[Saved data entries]
<<<<
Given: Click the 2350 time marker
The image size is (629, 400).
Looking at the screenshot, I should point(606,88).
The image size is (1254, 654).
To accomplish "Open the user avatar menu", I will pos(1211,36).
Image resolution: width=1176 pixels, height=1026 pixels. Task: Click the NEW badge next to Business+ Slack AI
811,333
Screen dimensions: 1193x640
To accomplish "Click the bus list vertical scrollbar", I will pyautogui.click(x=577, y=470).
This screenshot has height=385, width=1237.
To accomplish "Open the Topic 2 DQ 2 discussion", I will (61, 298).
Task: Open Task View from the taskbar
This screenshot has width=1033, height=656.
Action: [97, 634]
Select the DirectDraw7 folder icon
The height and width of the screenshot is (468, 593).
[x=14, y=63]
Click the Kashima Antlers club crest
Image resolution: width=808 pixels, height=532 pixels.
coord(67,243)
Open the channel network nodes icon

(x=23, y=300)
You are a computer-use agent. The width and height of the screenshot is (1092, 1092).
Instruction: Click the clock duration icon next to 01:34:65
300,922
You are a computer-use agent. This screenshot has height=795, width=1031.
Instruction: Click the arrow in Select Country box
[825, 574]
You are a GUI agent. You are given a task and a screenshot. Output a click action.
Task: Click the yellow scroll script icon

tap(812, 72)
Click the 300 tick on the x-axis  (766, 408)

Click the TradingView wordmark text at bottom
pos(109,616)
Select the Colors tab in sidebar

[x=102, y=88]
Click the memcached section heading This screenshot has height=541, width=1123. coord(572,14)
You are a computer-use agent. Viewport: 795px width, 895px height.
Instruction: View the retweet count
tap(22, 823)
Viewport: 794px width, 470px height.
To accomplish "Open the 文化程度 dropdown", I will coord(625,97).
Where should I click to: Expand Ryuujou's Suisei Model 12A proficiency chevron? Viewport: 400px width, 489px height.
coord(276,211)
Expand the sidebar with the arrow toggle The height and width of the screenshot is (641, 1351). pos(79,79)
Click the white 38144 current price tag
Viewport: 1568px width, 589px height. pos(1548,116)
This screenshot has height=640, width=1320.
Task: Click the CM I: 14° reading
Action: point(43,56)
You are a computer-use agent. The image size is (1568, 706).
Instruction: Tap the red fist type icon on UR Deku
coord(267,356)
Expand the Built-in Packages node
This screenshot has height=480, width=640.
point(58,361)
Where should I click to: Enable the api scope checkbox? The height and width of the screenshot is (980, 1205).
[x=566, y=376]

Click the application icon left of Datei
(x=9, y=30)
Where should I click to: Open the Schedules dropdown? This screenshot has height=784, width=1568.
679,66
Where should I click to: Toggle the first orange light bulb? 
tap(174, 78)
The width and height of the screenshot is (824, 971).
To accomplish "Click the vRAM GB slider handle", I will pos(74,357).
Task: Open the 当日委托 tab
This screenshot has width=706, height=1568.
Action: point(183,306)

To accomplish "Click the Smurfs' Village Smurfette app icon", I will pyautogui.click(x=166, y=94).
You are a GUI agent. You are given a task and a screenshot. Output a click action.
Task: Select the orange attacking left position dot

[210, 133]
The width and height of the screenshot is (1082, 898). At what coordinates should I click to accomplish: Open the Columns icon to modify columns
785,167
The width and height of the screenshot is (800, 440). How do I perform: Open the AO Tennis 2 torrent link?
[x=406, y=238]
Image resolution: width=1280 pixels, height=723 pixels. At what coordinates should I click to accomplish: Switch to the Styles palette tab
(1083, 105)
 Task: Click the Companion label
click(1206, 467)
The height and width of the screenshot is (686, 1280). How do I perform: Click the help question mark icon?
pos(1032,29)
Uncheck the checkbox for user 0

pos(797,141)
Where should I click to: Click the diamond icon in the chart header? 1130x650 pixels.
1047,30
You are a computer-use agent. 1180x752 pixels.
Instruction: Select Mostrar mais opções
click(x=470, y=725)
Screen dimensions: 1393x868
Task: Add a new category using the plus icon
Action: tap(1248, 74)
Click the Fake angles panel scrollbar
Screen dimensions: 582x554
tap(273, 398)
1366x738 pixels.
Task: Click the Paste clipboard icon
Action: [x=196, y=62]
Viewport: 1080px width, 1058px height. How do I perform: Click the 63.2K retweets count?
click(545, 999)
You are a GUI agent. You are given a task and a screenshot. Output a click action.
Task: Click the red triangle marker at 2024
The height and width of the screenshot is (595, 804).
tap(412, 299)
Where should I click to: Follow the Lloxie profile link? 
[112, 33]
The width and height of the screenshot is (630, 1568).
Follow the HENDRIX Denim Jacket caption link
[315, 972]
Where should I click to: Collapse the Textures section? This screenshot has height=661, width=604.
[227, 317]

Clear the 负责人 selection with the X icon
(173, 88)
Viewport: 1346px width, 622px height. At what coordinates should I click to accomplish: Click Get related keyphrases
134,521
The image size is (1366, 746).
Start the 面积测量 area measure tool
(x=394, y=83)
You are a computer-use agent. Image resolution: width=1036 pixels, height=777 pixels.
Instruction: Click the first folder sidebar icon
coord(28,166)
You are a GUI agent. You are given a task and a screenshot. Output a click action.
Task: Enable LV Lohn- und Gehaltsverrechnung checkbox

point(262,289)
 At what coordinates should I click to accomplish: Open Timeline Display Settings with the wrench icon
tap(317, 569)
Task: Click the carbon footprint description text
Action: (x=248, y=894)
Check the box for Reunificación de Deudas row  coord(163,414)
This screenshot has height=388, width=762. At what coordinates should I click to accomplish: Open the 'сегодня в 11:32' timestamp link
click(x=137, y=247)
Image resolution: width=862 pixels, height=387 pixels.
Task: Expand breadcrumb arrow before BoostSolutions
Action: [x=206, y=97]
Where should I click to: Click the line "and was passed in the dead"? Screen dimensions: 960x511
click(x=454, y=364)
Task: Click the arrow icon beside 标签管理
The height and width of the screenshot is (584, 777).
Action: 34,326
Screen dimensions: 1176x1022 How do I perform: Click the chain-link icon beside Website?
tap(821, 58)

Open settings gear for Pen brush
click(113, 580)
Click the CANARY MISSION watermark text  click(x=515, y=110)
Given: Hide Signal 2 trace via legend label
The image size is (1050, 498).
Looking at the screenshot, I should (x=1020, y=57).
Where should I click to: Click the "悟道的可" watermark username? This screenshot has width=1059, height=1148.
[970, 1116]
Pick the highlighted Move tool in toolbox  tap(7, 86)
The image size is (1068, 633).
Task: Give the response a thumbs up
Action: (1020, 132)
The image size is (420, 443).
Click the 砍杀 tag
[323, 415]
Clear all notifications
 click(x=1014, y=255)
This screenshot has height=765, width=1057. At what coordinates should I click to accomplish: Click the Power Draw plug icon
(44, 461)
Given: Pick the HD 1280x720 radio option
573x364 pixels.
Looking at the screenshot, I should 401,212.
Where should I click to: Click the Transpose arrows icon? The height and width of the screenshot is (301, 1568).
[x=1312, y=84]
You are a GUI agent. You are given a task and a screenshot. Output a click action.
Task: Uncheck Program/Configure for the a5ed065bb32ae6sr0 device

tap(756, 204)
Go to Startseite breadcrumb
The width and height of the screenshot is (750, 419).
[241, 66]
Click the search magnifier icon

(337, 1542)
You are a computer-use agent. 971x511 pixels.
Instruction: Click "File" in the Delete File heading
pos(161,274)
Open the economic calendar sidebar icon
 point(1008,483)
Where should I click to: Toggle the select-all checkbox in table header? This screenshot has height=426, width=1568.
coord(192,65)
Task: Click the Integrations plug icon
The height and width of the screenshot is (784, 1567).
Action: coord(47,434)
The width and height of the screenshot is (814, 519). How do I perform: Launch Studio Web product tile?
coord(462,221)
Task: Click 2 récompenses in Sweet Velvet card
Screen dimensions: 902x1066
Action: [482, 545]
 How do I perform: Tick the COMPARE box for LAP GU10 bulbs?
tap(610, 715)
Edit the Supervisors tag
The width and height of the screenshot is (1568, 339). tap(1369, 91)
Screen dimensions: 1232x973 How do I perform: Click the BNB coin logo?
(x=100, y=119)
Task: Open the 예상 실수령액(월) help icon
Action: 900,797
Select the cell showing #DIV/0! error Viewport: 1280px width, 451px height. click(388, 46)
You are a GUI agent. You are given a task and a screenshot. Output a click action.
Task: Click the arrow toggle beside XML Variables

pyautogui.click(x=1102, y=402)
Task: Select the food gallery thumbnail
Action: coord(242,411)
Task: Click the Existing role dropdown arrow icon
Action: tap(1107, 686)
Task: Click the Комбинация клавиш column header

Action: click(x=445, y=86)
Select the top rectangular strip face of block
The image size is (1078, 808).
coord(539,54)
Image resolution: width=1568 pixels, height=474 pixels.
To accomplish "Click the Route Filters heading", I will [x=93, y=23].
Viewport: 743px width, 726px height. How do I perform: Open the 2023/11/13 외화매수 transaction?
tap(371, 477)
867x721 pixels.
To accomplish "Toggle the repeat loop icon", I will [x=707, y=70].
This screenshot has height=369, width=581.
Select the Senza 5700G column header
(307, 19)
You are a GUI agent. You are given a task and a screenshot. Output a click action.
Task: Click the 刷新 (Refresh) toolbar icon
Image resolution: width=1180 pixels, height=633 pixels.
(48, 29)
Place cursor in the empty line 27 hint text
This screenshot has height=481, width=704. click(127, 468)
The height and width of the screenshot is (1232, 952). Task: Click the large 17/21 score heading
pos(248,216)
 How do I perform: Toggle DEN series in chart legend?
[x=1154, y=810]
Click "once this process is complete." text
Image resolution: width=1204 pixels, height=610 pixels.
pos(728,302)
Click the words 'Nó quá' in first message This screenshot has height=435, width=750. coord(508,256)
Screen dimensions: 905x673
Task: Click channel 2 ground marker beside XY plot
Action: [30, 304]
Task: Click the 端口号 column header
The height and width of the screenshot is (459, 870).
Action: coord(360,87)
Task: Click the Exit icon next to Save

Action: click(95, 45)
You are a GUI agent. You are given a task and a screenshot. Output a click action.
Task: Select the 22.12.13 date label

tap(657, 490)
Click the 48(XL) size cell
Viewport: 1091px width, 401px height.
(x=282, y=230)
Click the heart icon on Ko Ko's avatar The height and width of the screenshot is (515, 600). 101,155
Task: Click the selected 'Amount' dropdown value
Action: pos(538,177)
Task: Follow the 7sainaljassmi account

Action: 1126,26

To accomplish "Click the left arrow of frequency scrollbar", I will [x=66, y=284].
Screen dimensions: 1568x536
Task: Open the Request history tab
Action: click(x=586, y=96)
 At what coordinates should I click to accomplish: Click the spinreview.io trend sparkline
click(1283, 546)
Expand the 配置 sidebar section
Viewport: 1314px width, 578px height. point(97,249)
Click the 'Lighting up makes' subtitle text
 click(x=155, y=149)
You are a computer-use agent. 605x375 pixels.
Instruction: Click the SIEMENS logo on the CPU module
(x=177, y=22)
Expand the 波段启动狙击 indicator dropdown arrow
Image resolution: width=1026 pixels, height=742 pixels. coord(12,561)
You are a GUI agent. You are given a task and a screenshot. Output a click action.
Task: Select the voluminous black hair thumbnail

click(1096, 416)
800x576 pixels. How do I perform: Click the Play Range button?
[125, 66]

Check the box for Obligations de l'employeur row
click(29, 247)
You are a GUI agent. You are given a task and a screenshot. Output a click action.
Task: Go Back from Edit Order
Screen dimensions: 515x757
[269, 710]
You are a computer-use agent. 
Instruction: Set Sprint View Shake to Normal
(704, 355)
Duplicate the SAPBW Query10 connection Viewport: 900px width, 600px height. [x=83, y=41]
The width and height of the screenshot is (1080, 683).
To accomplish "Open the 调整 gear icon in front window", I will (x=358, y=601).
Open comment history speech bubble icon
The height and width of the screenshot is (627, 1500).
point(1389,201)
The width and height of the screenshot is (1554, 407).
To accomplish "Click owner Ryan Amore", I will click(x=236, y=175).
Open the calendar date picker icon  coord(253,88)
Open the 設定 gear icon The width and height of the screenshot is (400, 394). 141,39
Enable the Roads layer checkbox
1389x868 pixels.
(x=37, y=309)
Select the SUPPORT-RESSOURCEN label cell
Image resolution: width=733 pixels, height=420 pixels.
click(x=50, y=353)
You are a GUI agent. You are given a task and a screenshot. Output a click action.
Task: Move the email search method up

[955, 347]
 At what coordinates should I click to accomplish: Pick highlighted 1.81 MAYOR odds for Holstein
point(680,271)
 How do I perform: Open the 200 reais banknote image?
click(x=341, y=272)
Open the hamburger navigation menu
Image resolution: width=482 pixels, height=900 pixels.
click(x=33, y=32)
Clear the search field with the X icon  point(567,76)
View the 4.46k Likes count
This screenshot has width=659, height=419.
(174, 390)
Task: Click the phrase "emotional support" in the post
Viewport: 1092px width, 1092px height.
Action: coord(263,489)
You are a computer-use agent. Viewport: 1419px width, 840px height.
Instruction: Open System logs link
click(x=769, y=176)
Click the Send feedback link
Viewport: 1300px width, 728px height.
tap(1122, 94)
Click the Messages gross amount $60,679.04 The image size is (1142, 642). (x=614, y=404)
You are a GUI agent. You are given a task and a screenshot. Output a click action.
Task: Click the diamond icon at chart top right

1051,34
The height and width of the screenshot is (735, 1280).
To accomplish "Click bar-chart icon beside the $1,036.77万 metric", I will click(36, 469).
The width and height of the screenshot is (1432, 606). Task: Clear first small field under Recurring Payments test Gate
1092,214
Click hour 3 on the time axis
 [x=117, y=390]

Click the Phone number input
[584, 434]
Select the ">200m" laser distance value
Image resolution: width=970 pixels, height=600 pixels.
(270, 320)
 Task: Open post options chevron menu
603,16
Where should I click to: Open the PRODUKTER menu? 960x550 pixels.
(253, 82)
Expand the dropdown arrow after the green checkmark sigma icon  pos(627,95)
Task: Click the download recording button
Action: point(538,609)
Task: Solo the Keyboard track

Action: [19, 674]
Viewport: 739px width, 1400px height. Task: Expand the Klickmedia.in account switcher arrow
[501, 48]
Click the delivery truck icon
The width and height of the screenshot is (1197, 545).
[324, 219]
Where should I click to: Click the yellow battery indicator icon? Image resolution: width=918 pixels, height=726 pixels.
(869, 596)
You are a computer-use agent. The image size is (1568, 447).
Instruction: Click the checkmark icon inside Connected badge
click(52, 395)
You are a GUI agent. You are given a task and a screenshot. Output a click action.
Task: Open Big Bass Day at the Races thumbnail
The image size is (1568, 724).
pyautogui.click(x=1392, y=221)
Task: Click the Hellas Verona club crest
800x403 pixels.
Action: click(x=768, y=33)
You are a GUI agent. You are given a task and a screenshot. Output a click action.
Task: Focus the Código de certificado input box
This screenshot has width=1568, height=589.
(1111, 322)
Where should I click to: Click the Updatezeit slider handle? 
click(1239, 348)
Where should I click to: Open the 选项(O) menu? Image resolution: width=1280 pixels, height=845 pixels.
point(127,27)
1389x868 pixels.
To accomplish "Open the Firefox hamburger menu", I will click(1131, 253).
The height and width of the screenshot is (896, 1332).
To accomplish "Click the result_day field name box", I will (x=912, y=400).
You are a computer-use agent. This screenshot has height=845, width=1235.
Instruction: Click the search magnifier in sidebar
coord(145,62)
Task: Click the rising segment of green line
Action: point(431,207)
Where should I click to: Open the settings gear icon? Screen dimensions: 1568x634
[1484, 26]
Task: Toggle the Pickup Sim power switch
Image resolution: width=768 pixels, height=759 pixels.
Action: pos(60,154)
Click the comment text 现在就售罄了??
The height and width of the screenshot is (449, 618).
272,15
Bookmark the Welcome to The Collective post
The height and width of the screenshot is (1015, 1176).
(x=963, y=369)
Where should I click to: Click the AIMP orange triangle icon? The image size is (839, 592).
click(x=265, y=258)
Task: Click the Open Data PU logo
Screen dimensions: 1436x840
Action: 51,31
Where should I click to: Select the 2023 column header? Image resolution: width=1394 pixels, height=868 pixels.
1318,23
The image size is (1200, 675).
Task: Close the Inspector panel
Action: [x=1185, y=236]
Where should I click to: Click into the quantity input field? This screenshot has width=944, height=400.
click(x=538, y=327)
>>>>
Please copy every line from the entries that includes the word "hamburger".

* Response *
Open the hamburger navigation menu
To accomplish "Open the Firefox hamburger menu", I will click(1131, 253).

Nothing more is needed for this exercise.